In an elaborate series of teaser videos, Beyonce has announced the long-awaited Part II of its 2022 Album “Renaissance” – and as long rumored, it appears to be a country-leaning album, due out on March 29.
In the elaborate self-referencing ad, we see Beyonce scrolling through songs on an iPhone, then at a lemonade stand (referencing her classic 2016 album of the same name), and then with a series of works by theater about his name: “Barbey”. referencing Barbie, “BOTUS”, saying that she will be the first woman president, then the first woman to launch the first rocket for the first woman in space.

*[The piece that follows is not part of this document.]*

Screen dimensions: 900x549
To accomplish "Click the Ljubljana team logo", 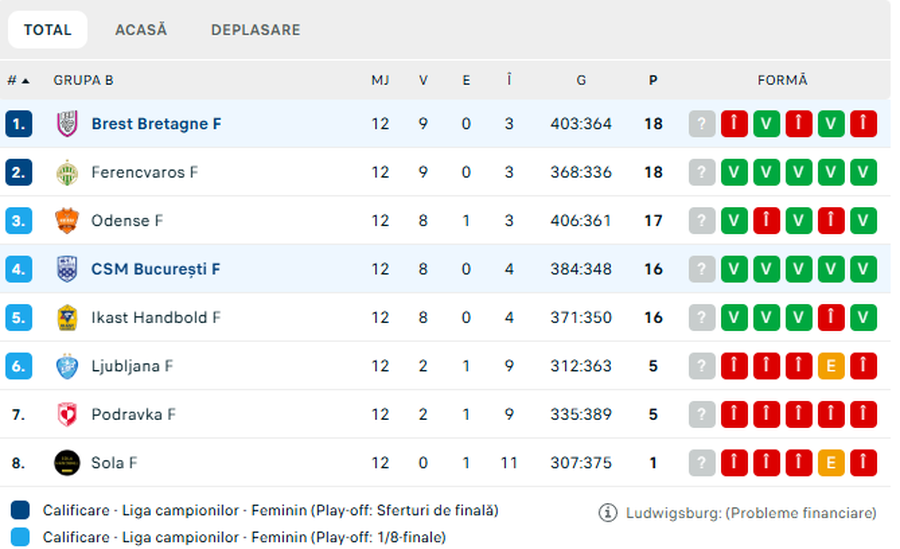I will [67, 366].
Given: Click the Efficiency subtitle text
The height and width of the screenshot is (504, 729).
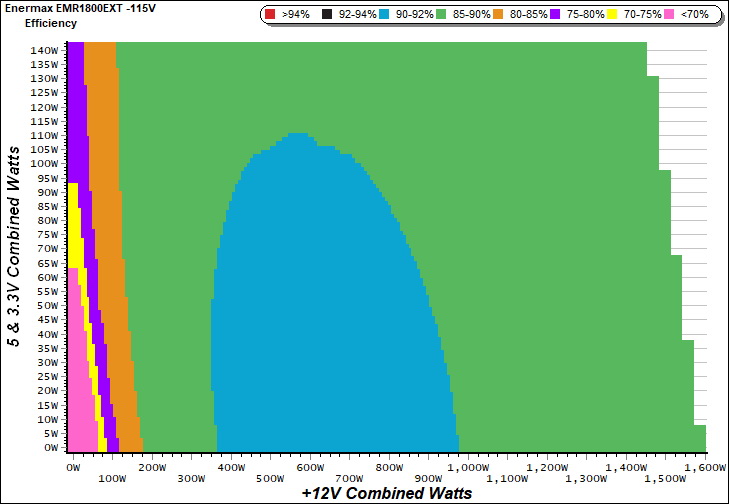Looking at the screenshot, I should click(x=51, y=22).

Finally, he says, “Okay, you’re ready: release the new music. I told everyone that the ‘Renaissance’ is not over,” she concludes.
A look at Beyonce’s Instagram page reveals the final teaser video, which includes the album title and release date. There is also a sign and a license plate that reads “Texas Hold ‘Em,” a reference to the poker game named after the singer’s home state, and possibly a song title.
Shortly after, two songs appeared on streaming services: first on Tidal, interestingly, since Beyonce and Jay-Z are sitting with principal owner Jack Dorsey on the Super Bowl – and in fact they have a country theme. “Texas Hold ‘Em” is made up almost entirely of acoustic guitars, kick drum and vocals, with a chorus that concludes: “It’s real live boogie and real live dancing, don’t be a bitch, take it to the floor now. “
The second song is called “16 Carriages” and has a country style in the verses, but transforms into an epic orchestral arrangement in the choruses. Both songs feature contributions from veteran producer Raphael Saadiq, best known for his hits with D’Angelo (“How Does It Feel?”) and Beyonce’s sister, Solange.
Fans were eagerly awaiting a new project from Beyoncé, who initially released “Renaissance” in 2022. At the time, she revealed on her website that the album would be the first of a “three-act project.” Rumors circulated that she had recorded dance and country songs for the set, and it was unclear whether the latter would be included on “Renaissance” or as a separate album. The first installment ended up drawing heavily on dance and house music, paying homage to the black queer community and club culture.
Unlike previous projects in which she released feature films and music videos, “Renaissance” arrived without visuals, a notable turn for Beyoncé. But she captured the magic of his record-breaking world tour, which grossed $579 million, with the theatrical release of “Renaissance: A Film by Beyoncé” in November, which serves as a part-documentary, part-concert film that takes viewers behind the scenes of the global tour. Shortly after the film premiered in London, Beyoncé released the single “My House” a callback to his Houston roots.